* QUOTED TEXT:
——
Forum section tree examples

You can use these examples as a guide as for what to put in the forum tree line in the prompt.

General » General Talk » Gaming
General » Debates » Serious Business
General » Media » Anime
General » Off Topic
Creative Corner » Stories » Furry Stories
Creative Corner » Roleplay Discussion » Roleplaying
Creative Corner » Writing Discussion

Training details

The model was trained on about 140 MB of text for 2 epochs on a single RTX3090 24GB GPU, up to 8k context, using Unsloth. Packing was used on a portion of the dataset. Due to memory and compute limitations, only a fraction of the available data could be used.

r = 128
lora_alpha = 128
lora_dropout = 0.50
use_gradient_checkpointing = "unsloth"
target_modules = ["q_proj", "k_proj", "v_proj", "o_proj", "gate_proj", "up_proj", "down_proj"]
use_rslora = False

per_device_train_batch_size = 1
gradient_accumulation_steps = 1
warmup_steps = 0
max_seq_length = 8192
num_train_epochs = 2
learning_rate = 0.00008
max_grad_norm = 0.0005
weight_decay = 0.01
num_train_epochs = 2
lr_scheduler_type = "constant"
——
* DATASET RECORDS:

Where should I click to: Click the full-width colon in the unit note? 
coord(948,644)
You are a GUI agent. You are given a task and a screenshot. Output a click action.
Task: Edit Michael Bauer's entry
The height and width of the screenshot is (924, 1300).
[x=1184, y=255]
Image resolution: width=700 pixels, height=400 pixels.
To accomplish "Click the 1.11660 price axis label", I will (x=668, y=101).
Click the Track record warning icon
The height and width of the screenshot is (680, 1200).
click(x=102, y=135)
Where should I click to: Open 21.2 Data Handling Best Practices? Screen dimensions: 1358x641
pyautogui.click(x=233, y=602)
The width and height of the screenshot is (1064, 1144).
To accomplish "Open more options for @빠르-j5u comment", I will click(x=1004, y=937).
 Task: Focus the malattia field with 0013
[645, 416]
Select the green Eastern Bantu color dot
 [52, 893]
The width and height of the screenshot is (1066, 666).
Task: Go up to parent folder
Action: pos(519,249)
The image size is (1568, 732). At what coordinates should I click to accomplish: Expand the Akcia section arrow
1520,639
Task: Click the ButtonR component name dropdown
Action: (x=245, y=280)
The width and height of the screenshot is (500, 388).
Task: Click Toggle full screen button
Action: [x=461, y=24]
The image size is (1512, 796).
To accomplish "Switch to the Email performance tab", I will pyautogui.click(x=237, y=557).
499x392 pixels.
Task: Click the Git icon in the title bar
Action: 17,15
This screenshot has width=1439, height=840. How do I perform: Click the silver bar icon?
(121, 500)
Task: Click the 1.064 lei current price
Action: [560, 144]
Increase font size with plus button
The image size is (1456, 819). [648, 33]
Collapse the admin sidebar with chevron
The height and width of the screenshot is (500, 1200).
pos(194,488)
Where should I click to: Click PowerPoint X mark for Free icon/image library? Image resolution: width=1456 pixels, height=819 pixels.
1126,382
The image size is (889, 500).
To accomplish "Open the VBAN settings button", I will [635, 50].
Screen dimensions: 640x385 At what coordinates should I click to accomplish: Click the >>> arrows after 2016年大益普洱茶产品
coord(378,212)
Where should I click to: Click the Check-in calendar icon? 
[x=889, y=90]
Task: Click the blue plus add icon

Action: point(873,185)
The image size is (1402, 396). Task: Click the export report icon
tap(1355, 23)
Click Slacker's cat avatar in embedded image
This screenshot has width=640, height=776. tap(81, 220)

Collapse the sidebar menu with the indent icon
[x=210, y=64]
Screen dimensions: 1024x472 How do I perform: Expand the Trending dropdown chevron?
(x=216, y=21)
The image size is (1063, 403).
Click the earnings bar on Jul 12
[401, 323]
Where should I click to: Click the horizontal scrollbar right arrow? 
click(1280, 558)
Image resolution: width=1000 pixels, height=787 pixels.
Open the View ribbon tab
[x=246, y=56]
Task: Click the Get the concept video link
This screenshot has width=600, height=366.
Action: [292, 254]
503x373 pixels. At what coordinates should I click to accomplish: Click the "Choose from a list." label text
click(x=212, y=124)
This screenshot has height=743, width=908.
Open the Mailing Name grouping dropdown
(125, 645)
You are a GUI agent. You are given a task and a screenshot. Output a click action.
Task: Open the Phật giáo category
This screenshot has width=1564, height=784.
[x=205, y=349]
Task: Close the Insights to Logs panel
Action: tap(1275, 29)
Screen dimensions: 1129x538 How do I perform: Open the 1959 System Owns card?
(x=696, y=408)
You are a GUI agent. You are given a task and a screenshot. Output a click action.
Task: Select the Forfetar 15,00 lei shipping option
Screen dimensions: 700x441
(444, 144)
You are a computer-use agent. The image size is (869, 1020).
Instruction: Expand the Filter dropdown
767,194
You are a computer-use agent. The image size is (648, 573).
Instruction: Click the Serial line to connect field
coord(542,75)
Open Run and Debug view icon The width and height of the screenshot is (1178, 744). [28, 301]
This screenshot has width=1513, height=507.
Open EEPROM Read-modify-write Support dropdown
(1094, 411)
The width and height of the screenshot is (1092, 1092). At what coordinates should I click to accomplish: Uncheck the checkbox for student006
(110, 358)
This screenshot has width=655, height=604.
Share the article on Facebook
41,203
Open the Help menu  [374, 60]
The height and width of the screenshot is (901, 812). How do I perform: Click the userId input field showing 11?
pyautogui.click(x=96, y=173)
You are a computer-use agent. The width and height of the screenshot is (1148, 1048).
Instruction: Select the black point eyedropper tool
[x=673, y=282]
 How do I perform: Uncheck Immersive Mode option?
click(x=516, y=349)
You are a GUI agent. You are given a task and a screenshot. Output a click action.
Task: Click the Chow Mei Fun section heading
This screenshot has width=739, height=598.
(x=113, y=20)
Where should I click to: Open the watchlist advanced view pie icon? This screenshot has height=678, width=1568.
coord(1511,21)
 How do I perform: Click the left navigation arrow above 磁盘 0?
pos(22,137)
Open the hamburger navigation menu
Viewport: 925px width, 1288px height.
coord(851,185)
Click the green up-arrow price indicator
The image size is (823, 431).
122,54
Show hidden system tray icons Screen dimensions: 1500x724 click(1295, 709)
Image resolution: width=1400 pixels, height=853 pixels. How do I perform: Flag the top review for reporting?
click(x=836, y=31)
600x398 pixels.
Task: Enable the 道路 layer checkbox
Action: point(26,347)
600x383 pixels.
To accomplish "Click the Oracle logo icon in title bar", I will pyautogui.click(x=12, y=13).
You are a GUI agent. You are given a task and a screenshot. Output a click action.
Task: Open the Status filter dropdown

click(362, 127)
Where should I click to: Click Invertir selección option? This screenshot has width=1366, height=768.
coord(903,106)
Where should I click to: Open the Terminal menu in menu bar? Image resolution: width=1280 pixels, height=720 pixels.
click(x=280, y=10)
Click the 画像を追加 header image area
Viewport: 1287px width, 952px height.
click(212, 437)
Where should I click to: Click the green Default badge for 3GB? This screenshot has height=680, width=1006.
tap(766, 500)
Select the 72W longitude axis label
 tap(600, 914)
——
* TASKS AND EXERCISES:
A. Answer these from the forum-tree text above:
(i) Which GPU is named?
(ii) What value does lora_dropout have?
(iii) Under "Creative Corner » Stories", which section is listed?
B. Reproduce the forum-tree text above between "You can use" and "could be used.", inclusive.
C. Carry on the forum-tree text above from the point where it stops.

* RESPONSES FOR EACH TASK:
A.
(i) A single RTX3090 24GB GPU.
(ii) 0.50
(iii) Furry Stories

B.
You can use these examples as a guide as for what to put in the forum tree line in the prompt.

General » General Talk » Gaming
General » Debates » Serious Business
General » Media » Anime
General » Off Topic
Creative Corner » Stories » Furry Stories
Creative Corner » Roleplay Discussion » Roleplaying
Creative Corner » Writing Discussion

Training details

The model was trained on about 140 MB of text for 2 epochs on a single RTX3090 24GB GPU, up to 8k context, using Unsloth. Packing was used on a portion of the dataset. Due to memory and compute limitations, only a fraction of the available data could be used.

C.
adam_beta1 = 0.95,
adam_beta2 = 0.999,

Merging strategy

Different models have been finetuned on separate forum sections (some grouped), then merged together using the Model Stock method with MergeKit. Model Stock was suggested to be the best performing method in the Baichuan Alignment Technical Report but I haven't personally assessed whether this is true or not. It certainly is convenient to use due to the lack of variables.